WORK REQUIRED: In the data, find the word "agent" and copy out every line that has it.

··········

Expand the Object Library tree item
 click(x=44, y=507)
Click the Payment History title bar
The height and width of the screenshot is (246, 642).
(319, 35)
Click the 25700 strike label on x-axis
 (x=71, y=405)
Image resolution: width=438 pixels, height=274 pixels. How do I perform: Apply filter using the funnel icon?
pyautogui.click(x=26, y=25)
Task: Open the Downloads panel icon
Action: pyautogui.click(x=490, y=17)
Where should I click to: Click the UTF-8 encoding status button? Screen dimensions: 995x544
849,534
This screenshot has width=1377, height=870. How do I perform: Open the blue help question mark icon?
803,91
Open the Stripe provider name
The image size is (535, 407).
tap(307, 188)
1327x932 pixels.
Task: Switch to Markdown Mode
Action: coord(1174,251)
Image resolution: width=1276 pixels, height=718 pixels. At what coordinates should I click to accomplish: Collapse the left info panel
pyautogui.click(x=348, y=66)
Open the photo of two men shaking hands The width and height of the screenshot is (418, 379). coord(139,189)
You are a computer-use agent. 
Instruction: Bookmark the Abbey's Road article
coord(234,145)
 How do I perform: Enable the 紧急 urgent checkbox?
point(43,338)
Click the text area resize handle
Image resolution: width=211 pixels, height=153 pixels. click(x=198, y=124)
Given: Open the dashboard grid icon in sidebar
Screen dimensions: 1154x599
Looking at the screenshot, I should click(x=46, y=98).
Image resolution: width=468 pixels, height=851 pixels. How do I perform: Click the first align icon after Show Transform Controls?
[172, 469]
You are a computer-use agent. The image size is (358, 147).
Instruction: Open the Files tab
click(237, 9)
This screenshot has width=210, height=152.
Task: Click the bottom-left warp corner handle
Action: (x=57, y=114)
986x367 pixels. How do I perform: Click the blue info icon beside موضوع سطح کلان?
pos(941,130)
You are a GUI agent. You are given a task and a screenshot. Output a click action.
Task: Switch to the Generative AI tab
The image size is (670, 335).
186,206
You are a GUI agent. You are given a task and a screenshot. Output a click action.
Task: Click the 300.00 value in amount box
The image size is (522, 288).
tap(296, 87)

··········

YOUR SOLUTION:
You are a computer-use agent. 
You are a computer-use agent. The image size is (358, 147).
You are a GUI agent. You are given a task and a screenshot. Output a click action.
You are a GUI agent. You are given a task and a screenshot. Output a click action.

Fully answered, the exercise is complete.